Antoine Brunet : Le "rêve chinois", c'est  pour la Chine de retrouver, deux siècles plus tard, son statut de première puissance mondiale. Le mot "rêve" est en réalité un euphémisme pour désigner l'accès de la Chine à l'hyper-puissance mondiale. Ce n'est donc pas un vocabulaire qui enchante beaucoup les voisins de la Chine. Malgré les réticences politiques que cela suscite, notamment parmi ses voisins, Pékin parvient malgré tout à susciter dans de nombreux domaines, des évolutions qui favorisent la concrétisation de son "rêve".  

Jean-Vincent Brisset : Le "rêve chinois" c'est d'abord de sortir de la volonté de se rapprocher des Etats-Unis, avec une volonté de mettre en place une sorte de sphère de coprospérité asiatique, un peu à l'image de ce qu'avait voulu faire le Japon à une autre époque. Il y a une envie partagée, pas seulement par les Chinois, de s'extraire du système occidental pour s'insérer dans quelque chose d'un peu plus asiatique.

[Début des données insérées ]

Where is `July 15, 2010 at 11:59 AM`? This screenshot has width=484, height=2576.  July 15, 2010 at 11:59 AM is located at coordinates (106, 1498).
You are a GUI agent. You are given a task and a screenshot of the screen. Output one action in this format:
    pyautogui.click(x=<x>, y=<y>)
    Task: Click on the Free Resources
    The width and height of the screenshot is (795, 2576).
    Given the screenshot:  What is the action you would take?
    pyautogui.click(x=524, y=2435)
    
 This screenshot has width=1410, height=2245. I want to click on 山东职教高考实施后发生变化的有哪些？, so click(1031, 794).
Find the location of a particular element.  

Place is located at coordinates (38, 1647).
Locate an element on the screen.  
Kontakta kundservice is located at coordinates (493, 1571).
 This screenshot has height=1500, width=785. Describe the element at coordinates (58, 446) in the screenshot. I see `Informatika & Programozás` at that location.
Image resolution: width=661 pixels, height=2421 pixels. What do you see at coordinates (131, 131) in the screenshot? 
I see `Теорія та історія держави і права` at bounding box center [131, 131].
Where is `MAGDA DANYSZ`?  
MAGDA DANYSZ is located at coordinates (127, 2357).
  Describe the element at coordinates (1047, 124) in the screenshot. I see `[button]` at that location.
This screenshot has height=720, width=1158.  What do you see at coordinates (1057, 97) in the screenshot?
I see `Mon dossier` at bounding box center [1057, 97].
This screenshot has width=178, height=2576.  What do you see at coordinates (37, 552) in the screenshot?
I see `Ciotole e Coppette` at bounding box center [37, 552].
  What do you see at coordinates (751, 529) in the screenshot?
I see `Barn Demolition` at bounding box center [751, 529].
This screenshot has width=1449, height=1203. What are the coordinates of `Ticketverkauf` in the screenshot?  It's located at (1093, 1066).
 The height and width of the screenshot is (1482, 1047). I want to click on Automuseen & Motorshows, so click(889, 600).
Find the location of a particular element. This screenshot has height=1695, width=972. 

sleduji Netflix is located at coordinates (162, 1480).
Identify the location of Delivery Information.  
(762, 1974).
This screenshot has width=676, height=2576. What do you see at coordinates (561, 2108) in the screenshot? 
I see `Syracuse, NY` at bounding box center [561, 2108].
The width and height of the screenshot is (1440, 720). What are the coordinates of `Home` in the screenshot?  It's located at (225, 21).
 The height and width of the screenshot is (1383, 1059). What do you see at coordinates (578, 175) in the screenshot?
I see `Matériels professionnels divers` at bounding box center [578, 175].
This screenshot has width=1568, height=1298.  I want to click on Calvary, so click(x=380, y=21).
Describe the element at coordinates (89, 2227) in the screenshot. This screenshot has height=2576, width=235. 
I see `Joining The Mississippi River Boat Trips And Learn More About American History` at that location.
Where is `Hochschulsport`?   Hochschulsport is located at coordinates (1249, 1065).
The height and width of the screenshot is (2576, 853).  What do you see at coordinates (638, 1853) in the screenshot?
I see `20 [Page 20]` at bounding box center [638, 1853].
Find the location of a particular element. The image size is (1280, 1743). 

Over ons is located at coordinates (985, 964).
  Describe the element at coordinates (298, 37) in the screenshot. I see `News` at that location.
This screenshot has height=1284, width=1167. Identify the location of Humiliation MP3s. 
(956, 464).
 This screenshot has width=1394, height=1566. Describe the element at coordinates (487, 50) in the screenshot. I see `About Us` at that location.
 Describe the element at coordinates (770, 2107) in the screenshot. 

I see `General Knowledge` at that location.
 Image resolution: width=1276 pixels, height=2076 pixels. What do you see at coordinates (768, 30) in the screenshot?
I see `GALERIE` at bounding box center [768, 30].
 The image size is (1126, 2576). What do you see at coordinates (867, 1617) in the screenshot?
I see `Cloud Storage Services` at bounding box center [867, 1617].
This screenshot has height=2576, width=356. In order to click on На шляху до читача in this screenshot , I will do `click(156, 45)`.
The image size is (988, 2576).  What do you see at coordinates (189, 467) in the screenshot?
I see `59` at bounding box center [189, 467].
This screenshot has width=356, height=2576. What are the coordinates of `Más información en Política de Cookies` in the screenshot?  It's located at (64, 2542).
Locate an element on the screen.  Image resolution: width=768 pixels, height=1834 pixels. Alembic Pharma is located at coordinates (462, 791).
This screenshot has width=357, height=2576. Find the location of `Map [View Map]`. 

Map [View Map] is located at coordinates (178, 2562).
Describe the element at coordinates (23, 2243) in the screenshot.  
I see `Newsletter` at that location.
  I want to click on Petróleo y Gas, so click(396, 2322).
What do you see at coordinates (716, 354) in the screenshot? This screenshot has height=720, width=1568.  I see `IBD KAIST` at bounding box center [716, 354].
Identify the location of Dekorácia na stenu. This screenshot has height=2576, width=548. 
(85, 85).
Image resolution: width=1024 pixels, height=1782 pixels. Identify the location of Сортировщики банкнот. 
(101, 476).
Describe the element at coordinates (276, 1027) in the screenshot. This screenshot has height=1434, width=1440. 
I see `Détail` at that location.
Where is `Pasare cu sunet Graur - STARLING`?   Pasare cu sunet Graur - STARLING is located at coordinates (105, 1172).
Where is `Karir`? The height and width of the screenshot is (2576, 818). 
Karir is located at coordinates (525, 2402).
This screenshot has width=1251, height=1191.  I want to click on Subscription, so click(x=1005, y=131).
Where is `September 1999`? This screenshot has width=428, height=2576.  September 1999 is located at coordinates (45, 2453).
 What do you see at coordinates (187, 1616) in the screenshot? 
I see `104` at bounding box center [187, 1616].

Emmanuel Lincot : Le "rêve chinois" est apparu dans le discours officiel au début de la mandature du Président Xi Jinping. Sur le plan idéologique, il vise à concurrencer le "Rêve américain" en axant le développement de la Chine sur l'écologie et l'innovation technologique que seul un État fort, selon le régime de Pékin, est en mesure d'assumer. Cette vision stratégique peut conforter un certain nombre d'idéologues dans l'idée d'une supériorité du modèle chinois dont le projet porte un nom sur le plan doctrinal : le "Consensus de Pékin". Il s'oppose à la vision néo-libérale mieux connue sous le nom de "Consensus de Washington", en vogue depuis la fin de la Guerre froide. Toute la question est de savoir quelle crédibilité l’on peut donner à ce "Consensus de Pékin" sur le long terme. Une chose est certaine, la Chine demeure à ce jour une force de propositions.

En marge du sommet de l'APEC (Coopération économique pour l'Asie-Pacifique) à Pékin, la Chine a annoncé une étude de faisabilité d'une zone de libre-échange en Asie, la "FTAAP" (Free Trade Area of the Asia-Pacific), qui est un projet concurrent du Traité Transpacifique voulu par les Etats-Unis qui n'inclut pas la Chine. Qu'est-ce que l'Occident a à craindre de cette réponse de la Chine ? Quelles conséquences la "FTAAP", si elle voyait le jour, pourrait avoir sur l'Europe et les Etats-Unis ? 

Antoine Brunet : Cette zone de libre-échange, si elle se concrétisait, rendrait encore plus difficile aux entreprises européennes l'accès aux marchés des pays de l'APEC qui y adhéreraient (Chine, Russie, Asie du sud-est, et peut-être même, dans une hypothèse que j'espère très improbable, la Corée du sud, le Japon, les Etats-Unis). Donc cela pénaliserait l'évolution de nos débouchés dans ce qui est aujourd'hui la région du monde la plus dynamique économiquement.

Des pays comme le Vietnam, les Philippines, la Malaisie, sans même parler de Taiwan, de la Corée du sud et du Japon sont effrayés par la formidable montée en puissance géopolitique de la Chine, mais en même temps ils ne sont pas totalement insensibles à la proposition de Pékin de leur réserver un meilleur accès au marché chinois qu'aux pays qui resteront en dehors de la zone de libre-échange proposée.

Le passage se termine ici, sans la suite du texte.